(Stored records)
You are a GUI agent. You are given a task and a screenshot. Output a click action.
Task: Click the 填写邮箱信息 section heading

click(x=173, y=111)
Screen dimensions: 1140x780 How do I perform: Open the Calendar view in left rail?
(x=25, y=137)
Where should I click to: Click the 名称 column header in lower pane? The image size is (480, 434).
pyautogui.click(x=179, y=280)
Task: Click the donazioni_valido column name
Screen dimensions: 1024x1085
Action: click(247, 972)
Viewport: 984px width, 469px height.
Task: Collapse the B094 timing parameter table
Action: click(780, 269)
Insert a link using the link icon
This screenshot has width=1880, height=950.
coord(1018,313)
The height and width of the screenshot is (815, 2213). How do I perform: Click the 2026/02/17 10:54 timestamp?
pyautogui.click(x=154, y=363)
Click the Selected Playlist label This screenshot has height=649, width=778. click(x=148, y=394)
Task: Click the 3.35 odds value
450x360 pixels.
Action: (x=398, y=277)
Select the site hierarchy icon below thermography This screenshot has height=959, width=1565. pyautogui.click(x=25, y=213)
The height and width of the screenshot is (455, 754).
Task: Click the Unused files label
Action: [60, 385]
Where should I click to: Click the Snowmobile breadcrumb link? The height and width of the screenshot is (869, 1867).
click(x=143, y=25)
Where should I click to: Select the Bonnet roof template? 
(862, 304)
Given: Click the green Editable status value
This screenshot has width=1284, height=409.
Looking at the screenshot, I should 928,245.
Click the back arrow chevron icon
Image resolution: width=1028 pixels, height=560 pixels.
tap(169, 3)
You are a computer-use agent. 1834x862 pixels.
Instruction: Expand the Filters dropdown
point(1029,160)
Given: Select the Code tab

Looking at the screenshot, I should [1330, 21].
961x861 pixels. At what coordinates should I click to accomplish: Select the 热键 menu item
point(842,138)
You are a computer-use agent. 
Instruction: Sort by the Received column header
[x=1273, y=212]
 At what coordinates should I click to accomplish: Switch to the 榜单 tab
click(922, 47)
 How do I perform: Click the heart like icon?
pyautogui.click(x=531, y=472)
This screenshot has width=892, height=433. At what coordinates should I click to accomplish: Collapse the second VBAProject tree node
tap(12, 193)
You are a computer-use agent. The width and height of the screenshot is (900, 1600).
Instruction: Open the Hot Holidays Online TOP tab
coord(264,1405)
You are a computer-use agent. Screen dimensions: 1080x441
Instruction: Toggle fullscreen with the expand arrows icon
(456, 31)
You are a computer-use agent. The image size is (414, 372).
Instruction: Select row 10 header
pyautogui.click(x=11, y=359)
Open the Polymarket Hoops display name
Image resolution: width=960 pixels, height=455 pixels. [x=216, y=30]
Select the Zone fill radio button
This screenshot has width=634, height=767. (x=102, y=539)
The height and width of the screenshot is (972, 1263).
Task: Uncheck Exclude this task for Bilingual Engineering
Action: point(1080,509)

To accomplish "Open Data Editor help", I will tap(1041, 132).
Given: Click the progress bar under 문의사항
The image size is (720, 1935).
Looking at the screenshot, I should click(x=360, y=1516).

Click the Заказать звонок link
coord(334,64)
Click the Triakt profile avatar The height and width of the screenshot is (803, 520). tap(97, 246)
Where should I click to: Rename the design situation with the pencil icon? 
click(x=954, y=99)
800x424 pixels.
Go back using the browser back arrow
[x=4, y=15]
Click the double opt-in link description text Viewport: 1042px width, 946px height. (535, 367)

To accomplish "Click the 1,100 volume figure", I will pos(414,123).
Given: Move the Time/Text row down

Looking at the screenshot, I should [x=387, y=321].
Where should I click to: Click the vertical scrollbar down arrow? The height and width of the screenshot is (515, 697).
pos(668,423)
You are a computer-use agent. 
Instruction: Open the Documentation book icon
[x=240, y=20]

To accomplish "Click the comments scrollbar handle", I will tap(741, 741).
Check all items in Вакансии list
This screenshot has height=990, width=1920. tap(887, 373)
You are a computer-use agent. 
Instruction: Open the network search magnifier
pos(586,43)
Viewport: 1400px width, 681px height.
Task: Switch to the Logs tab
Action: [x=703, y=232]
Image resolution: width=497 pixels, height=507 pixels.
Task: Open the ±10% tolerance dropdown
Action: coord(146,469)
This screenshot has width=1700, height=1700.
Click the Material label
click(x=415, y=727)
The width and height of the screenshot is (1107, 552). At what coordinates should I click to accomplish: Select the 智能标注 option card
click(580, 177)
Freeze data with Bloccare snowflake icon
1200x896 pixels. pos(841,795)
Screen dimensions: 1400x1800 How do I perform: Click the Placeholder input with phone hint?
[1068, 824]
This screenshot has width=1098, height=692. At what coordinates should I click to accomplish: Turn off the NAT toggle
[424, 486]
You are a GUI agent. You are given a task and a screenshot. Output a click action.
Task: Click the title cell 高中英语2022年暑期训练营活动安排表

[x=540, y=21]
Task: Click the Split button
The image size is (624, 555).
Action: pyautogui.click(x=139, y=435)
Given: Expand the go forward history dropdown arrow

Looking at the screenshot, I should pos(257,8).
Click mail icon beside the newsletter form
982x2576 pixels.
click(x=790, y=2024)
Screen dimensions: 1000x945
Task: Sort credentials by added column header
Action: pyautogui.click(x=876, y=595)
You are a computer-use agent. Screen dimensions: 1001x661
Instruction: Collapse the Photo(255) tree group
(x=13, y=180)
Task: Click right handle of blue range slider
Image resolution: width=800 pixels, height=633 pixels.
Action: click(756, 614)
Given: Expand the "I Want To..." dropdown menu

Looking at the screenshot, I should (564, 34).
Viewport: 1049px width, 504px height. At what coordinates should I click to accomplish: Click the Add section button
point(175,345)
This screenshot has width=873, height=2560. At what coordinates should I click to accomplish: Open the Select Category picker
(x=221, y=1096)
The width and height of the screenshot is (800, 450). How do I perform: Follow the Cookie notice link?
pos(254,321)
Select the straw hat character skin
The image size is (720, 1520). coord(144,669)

REQUIRED WORK: The entries listed above are to be output exactly. Leave none out.

EXERCISE ANSWER:
You are a GUI agent. You are given a task and a screenshot. Output a click action.
Task: Click the 填写邮箱信息 section heading

click(x=173, y=111)
Screen dimensions: 1140x780 How do I perform: Open the Calendar view in left rail?
(x=25, y=137)
Where should I click to: Click the 名称 column header in lower pane? The image size is (480, 434).
pyautogui.click(x=179, y=280)
Task: Click the donazioni_valido column name
Screen dimensions: 1024x1085
Action: click(247, 972)
Viewport: 984px width, 469px height.
Task: Collapse the B094 timing parameter table
Action: click(780, 269)
Insert a link using the link icon
This screenshot has width=1880, height=950.
coord(1018,313)
The height and width of the screenshot is (815, 2213). How do I perform: Click the 2026/02/17 10:54 timestamp?
pyautogui.click(x=154, y=363)
Click the Selected Playlist label This screenshot has height=649, width=778. click(x=148, y=394)
Task: Click the 3.35 odds value
450x360 pixels.
Action: (x=398, y=277)
Select the site hierarchy icon below thermography This screenshot has height=959, width=1565. pyautogui.click(x=25, y=213)
The height and width of the screenshot is (455, 754).
Task: Click the Unused files label
Action: [60, 385]
Where should I click to: Click the Snowmobile breadcrumb link? The height and width of the screenshot is (869, 1867).
click(x=143, y=25)
Where should I click to: Select the Bonnet roof template? 
(862, 304)
Given: Click the green Editable status value
This screenshot has width=1284, height=409.
Looking at the screenshot, I should 928,245.
Click the back arrow chevron icon
Image resolution: width=1028 pixels, height=560 pixels.
tap(169, 3)
You are a computer-use agent. 1834x862 pixels.
Instruction: Expand the Filters dropdown
point(1029,160)
Given: Select the Code tab

Looking at the screenshot, I should [1330, 21].
961x861 pixels. At what coordinates should I click to accomplish: Select the 热键 menu item
point(842,138)
You are a computer-use agent. 
Instruction: Sort by the Received column header
[x=1273, y=212]
 At what coordinates should I click to accomplish: Switch to the 榜单 tab
click(922, 47)
 How do I perform: Click the heart like icon?
pyautogui.click(x=531, y=472)
This screenshot has width=892, height=433. At what coordinates should I click to accomplish: Collapse the second VBAProject tree node
tap(12, 193)
You are a computer-use agent. The width and height of the screenshot is (900, 1600).
Instruction: Open the Hot Holidays Online TOP tab
coord(264,1405)
You are a computer-use agent. Screen dimensions: 1080x441
Instruction: Toggle fullscreen with the expand arrows icon
(456, 31)
You are a computer-use agent. The image size is (414, 372).
Instruction: Select row 10 header
pyautogui.click(x=11, y=359)
Open the Polymarket Hoops display name
Image resolution: width=960 pixels, height=455 pixels. [x=216, y=30]
Select the Zone fill radio button
This screenshot has width=634, height=767. (x=102, y=539)
The height and width of the screenshot is (972, 1263).
Task: Uncheck Exclude this task for Bilingual Engineering
Action: point(1080,509)

To accomplish "Open Data Editor help", I will tap(1041, 132).
Given: Click the progress bar under 문의사항
The image size is (720, 1935).
Looking at the screenshot, I should click(x=360, y=1516).

Click the Заказать звонок link
coord(334,64)
Click the Triakt profile avatar The height and width of the screenshot is (803, 520). tap(97, 246)
Where should I click to: Rename the design situation with the pencil icon? 
click(x=954, y=99)
800x424 pixels.
Go back using the browser back arrow
[x=4, y=15]
Click the double opt-in link description text Viewport: 1042px width, 946px height. (535, 367)

To accomplish "Click the 1,100 volume figure", I will pos(414,123).
Given: Move the Time/Text row down

Looking at the screenshot, I should [x=387, y=321].
Where should I click to: Click the vertical scrollbar down arrow? The height and width of the screenshot is (515, 697).
pos(668,423)
You are a computer-use agent. 
Instruction: Open the Documentation book icon
[x=240, y=20]

To accomplish "Click the comments scrollbar handle", I will tap(741, 741).
Check all items in Вакансии list
This screenshot has height=990, width=1920. tap(887, 373)
You are a computer-use agent. 
Instruction: Open the network search magnifier
pos(586,43)
Viewport: 1400px width, 681px height.
Task: Switch to the Logs tab
Action: [x=703, y=232]
Image resolution: width=497 pixels, height=507 pixels.
Task: Open the ±10% tolerance dropdown
Action: coord(146,469)
This screenshot has width=1700, height=1700.
Click the Material label
click(x=415, y=727)
The width and height of the screenshot is (1107, 552). At what coordinates should I click to accomplish: Select the 智能标注 option card
click(580, 177)
Freeze data with Bloccare snowflake icon
1200x896 pixels. pos(841,795)
Screen dimensions: 1400x1800 How do I perform: Click the Placeholder input with phone hint?
[1068, 824]
This screenshot has width=1098, height=692. At what coordinates should I click to accomplish: Turn off the NAT toggle
[424, 486]
You are a GUI agent. You are given a task and a screenshot. Output a click action.
Task: Click the title cell 高中英语2022年暑期训练营活动安排表

[x=540, y=21]
Task: Click the Split button
The image size is (624, 555).
Action: pyautogui.click(x=139, y=435)
Given: Expand the go forward history dropdown arrow

Looking at the screenshot, I should pos(257,8).
Click mail icon beside the newsletter form
982x2576 pixels.
click(x=790, y=2024)
Screen dimensions: 1000x945
Task: Sort credentials by added column header
Action: pyautogui.click(x=876, y=595)
You are a computer-use agent. Screen dimensions: 1001x661
Instruction: Collapse the Photo(255) tree group
(x=13, y=180)
Task: Click right handle of blue range slider
Image resolution: width=800 pixels, height=633 pixels.
Action: click(756, 614)
Given: Expand the "I Want To..." dropdown menu

Looking at the screenshot, I should (564, 34).
Viewport: 1049px width, 504px height. At what coordinates should I click to accomplish: Click the Add section button
point(175,345)
This screenshot has width=873, height=2560. At what coordinates should I click to accomplish: Open the Select Category picker
(x=221, y=1096)
The width and height of the screenshot is (800, 450). How do I perform: Follow the Cookie notice link?
pos(254,321)
Select the straw hat character skin
The image size is (720, 1520). coord(144,669)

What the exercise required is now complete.